La majorité de ceux qui utilisent les outils d’IA sont des « utilisateurs expérimentés » autodidactes, qui les utilisent plusieurs fois par semaine, voire quotidiennement, pour effectuer diverses activités. Ils ont déclaré que cela avait eu des impacts positifs sur leur travail, plus de la moitié signalant des améliorations dans la qualité de leur travail, leur productivité et leur prise de décision.

Près de six travailleurs européens sur 10 (58 %) ayant utilisé des outils d’IA ont déclaré avoir une plus grande satisfaction au travail (contre 35 % des travailleurs américains).

Le faible niveau d’adoption au sein de ce groupe signifie toutefois que les entreprises pourraient passer à côté de la puissance de l’IA.

Les travailleurs plus âgés n’ont peut-être pas besoin de s’appuyer autant sur l’IA pour combler leurs lacunes en matière d’expérience, par exemple, mais leur expérience et leur jugement leur permettent de rédiger de meilleures invites et d’interpréter les résultats plus efficacement.

Près de la moitié des responsables du recrutement aux États-Unis (47 %) et 29 % des employeurs européens ont commencé à fournir des outils d'IA à leur personnel, et un nombre encore plus élevé prévoient de les déployer au cours des 12 prochains mois, selon le rapport.

Plus de 90 % proposent désormais une forme de soutien à la formation pour les travailleurs utilisant l’IA. Cependant, seulement la moitié environ proposent une formation formelle, tandis que d’autres proposent des formations en libre-service ou d’autres ressources.

De nombreux travailleurs de plus de 45 ans ont exprimé leur intérêt à apprendre à utiliser les outils d'IA s'ils ne les utilisent pas actuellement : 24 % aux États-Unis et 36 % en Europe. Cependant, environ un quart d’entre eux n’en sont pas sûrs, ce qui suggère que les entreprises doivent concentrer davantage d’efforts sur l’engagement de ce public avec l’IA.
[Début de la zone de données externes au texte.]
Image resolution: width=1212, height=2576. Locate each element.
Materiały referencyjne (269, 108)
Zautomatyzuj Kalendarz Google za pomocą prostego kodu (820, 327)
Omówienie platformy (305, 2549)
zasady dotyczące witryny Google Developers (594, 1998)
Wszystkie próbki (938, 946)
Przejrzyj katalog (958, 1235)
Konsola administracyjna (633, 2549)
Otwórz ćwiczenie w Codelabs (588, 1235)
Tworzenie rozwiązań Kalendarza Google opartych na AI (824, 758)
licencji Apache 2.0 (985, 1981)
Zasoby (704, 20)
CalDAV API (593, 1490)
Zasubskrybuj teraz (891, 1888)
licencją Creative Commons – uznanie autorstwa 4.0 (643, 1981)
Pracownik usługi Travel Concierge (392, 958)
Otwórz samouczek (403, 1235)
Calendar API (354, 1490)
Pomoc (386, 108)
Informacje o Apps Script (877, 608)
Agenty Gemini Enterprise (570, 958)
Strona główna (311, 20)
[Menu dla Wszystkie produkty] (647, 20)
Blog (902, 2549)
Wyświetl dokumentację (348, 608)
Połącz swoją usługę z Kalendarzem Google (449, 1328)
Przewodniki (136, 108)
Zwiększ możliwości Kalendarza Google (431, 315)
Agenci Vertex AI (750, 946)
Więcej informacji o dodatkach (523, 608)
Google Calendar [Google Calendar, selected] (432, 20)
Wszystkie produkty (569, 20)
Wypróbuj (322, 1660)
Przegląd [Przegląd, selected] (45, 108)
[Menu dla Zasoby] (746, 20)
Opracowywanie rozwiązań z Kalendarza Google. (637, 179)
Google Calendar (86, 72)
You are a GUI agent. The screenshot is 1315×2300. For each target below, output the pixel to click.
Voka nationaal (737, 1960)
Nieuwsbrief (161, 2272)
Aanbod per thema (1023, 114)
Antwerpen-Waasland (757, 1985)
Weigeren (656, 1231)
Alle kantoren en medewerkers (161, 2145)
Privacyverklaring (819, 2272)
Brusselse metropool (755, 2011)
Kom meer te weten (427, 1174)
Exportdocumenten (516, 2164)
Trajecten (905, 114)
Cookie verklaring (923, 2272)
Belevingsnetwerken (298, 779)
Le Dr Mona Mourshed, PDG mondiale fondatrice de Generation, a déclaré : « Même si l’IA a le potentiel de modifier radicalement les tâches et les rôles, elle sera plus transformatrice lorsque son pouvoir sera fusionné avec l’expertise humaine.

« Ces données soulignent l’importance de continuer à lutter contre l’âgisme et nous indiquent également une opportunité d’adopter une vision plus nuancée dans le milieu de travail infusé par l’IA sur la manière de tirer parti des atouts uniques que les travailleurs d’âges et de niveaux d’expérience différents apportent au travail. tableau. »

Anika Heavener, vice-présidente de l'innovation et des investissements à la Fondation SCAN, a ajouté que – bien que transformatrice – la mise en œuvre de l'IA a le potentiel d'exacerber l'âgisme sur le lieu de travail.

« Les travailleurs âgés offrent des compétences et une expérience uniques, et les employeurs doivent leur fournir la formation et le soutien dont ils ont besoin pour profiter des avantages de l’IA et intégrer avec succès la technologie dans leur travail quotidien », a-t-elle déclaré.

Le rapport, intitulé Age-Proofing AI: Permettre à une main-d'œuvre intergénérationnelle de bénéficier de l'IA, a été créé grâce au soutien financier de Google.org et de la Fondation SCAN, qui soutient l'emploi inclusif.